Exercise directions: Reproduce every one of the entries below verbatim, line for line.

######

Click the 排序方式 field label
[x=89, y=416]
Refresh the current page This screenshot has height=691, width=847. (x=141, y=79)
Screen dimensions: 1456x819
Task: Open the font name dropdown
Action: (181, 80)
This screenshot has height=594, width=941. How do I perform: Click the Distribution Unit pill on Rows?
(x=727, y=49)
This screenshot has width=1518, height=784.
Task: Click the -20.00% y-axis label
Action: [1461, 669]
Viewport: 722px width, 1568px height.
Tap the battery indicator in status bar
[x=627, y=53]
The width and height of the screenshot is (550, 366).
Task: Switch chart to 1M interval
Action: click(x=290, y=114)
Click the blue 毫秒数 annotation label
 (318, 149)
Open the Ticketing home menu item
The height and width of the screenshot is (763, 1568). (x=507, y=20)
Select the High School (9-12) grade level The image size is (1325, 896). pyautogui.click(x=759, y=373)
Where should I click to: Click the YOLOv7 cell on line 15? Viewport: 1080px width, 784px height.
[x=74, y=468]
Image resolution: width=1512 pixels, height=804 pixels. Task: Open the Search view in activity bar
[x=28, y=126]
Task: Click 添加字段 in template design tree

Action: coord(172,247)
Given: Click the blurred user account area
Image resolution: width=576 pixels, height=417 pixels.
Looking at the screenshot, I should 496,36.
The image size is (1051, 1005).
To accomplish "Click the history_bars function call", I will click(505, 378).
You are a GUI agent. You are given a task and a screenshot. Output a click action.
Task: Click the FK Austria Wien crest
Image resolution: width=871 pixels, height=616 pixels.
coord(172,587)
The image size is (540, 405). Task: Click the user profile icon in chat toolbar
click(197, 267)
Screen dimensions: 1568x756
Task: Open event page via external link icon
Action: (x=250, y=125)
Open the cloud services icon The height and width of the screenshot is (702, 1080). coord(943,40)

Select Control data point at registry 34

######

Correct answer:
Click the 排序方式 field label
[x=89, y=416]
Refresh the current page This screenshot has height=691, width=847. (x=141, y=79)
Screen dimensions: 1456x819
Task: Open the font name dropdown
Action: (181, 80)
This screenshot has height=594, width=941. How do I perform: Click the Distribution Unit pill on Rows?
(x=727, y=49)
This screenshot has width=1518, height=784.
Task: Click the -20.00% y-axis label
Action: [1461, 669]
Viewport: 722px width, 1568px height.
Tap the battery indicator in status bar
[x=627, y=53]
The width and height of the screenshot is (550, 366).
Task: Switch chart to 1M interval
Action: click(x=290, y=114)
Click the blue 毫秒数 annotation label
 (318, 149)
Open the Ticketing home menu item
The height and width of the screenshot is (763, 1568). (x=507, y=20)
Select the High School (9-12) grade level The image size is (1325, 896). pyautogui.click(x=759, y=373)
Where should I click to: Click the YOLOv7 cell on line 15? Viewport: 1080px width, 784px height.
[x=74, y=468]
Image resolution: width=1512 pixels, height=804 pixels. Task: Open the Search view in activity bar
[x=28, y=126]
Task: Click 添加字段 in template design tree

Action: coord(172,247)
Given: Click the blurred user account area
Image resolution: width=576 pixels, height=417 pixels.
Looking at the screenshot, I should 496,36.
The image size is (1051, 1005).
To accomplish "Click the history_bars function call", I will click(505, 378).
You are a GUI agent. You are given a task and a screenshot. Output a click action.
Task: Click the FK Austria Wien crest
Image resolution: width=871 pixels, height=616 pixels.
coord(172,587)
The image size is (540, 405). Task: Click the user profile icon in chat toolbar
click(197, 267)
Screen dimensions: 1568x756
Task: Open event page via external link icon
Action: (x=250, y=125)
Open the cloud services icon The height and width of the screenshot is (702, 1080). coord(943,40)

Select Control data point at registry 34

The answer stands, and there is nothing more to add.